After hearing the case brought by the Opole Voivodeship against Alina Czyżewska for the protection of personal rights, the court dismissed the claim. By criticising and condemning the actions of the authorities of the Opole Voivodeship, Czyżewska did not violate the personal rights of the inhabitants and residents, as alleged by the board of the Opole Voivodeship headed by Marshal Andrzej Buła.

Czyżewska informed on the plagiarism in contest for executive position of one of the cultural institutions in Opole. She proved that large parts of the concept of Monika Ożóg, who won the competition for the director of the Opole Silesia Museum, where directly copied from the concept of Jarosław Suchan, the director of the Art Museum in Łódź. When Czyżewska informed on plagiarism, the regional authorities responsible for the contest, publicly defended Monika Ożóg. The announcement to the prosecutor’s office was made by the Marshal only after Czyżewska had done and publicly announced it – but he did not inform the public about it and, on the contrary, continued to publicly defend the director’s conduct.

As Czyżewska had not stopped presenting proves for negligence of the authorities, they decided to ‘tackle’ the activist with proceedings for infringement of the personal rights of the regional government.

The court heard the case on October 21st, 2021 (I C 1226/20 Regional Court in Opole). In the court’s view, Alina Czyżewska’s action fell within the bounds of acceptable criticism of those holding public office.

These boundaries are much wider in the case of persons holding public office than in the case of other subjects remaining as outside this sphere,” explained Katarzyna Sieheń. The Marshal “should take into account the fact that there will always be a group of people who are dissatisfied with his actions and these dissatisfied people, within the very constitutional principle of freedom of speech, have the right to formulate their conclusions, opinions and claims.

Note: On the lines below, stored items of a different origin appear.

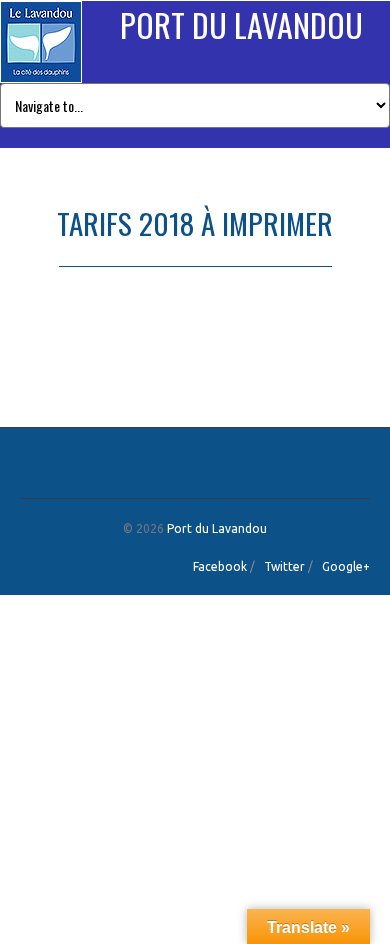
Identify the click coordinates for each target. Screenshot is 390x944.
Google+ (346, 566)
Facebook (220, 566)
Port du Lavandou (241, 24)
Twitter (284, 566)
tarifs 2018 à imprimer (64, 348)
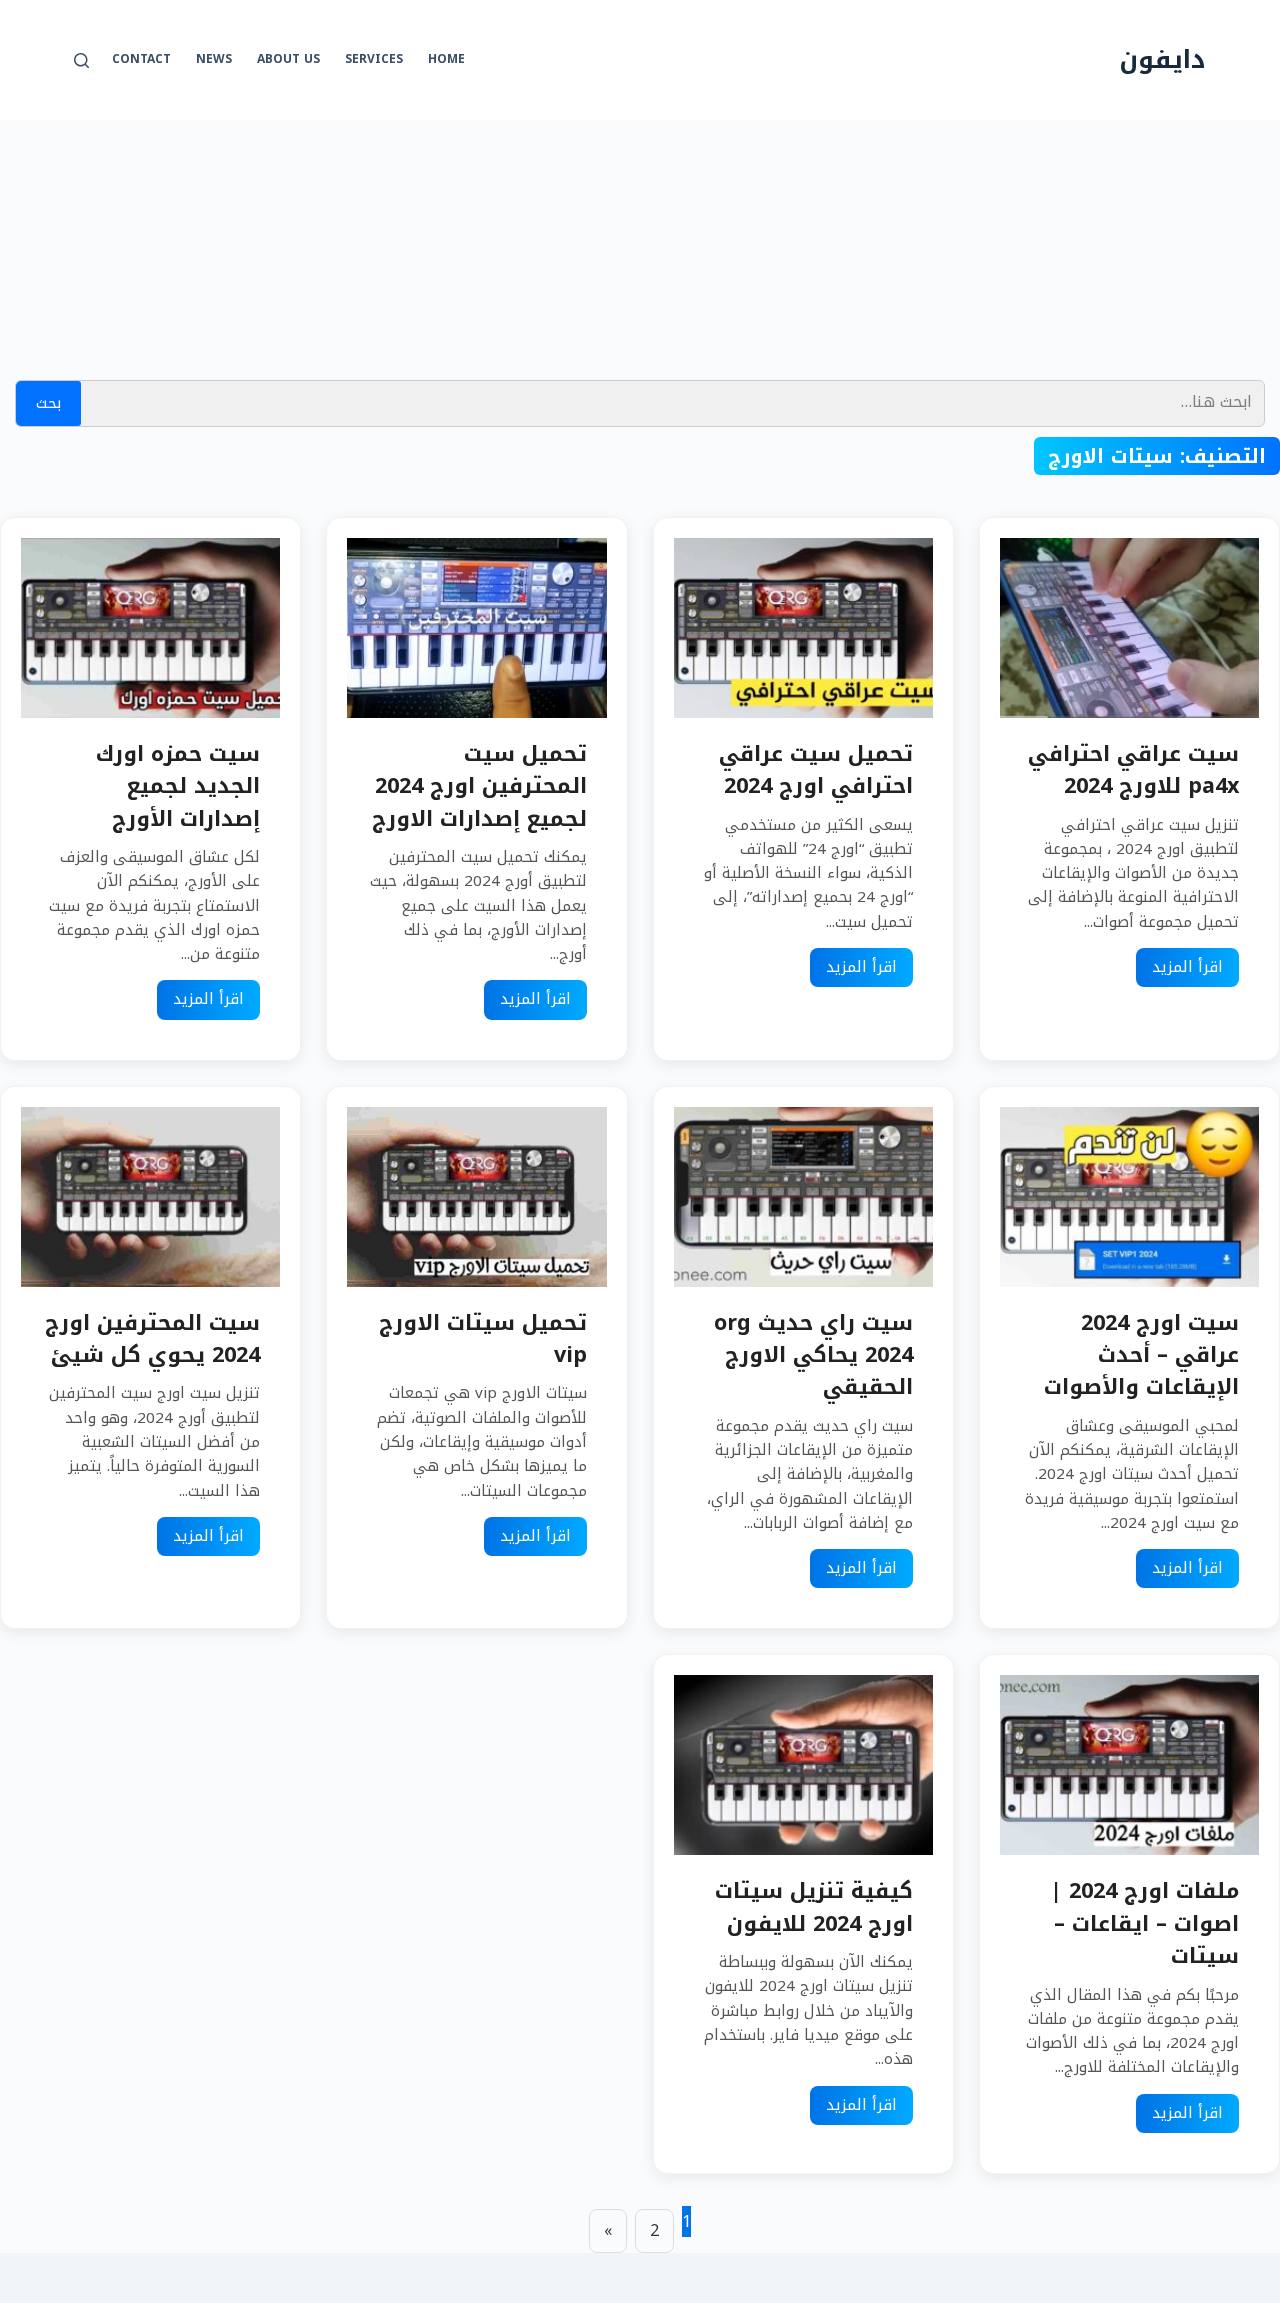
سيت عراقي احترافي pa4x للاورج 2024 (1133, 769)
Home (446, 59)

Another important circumstance for the court was that the activist acted in defence of a legitimate social interest. It was thanks to her initiative – and this was particularly emphasised by the court – that it was the defendant’s initiative, and not the plaintiff’s, that the irregularities in the organisation of the competition were revealed.

‘Silencing’ lawsuits are called SLAPP (Strategic Lawsuit Against Public Participation) lawsuits and are now considered a growing threat to democracy and public participation in the European Union.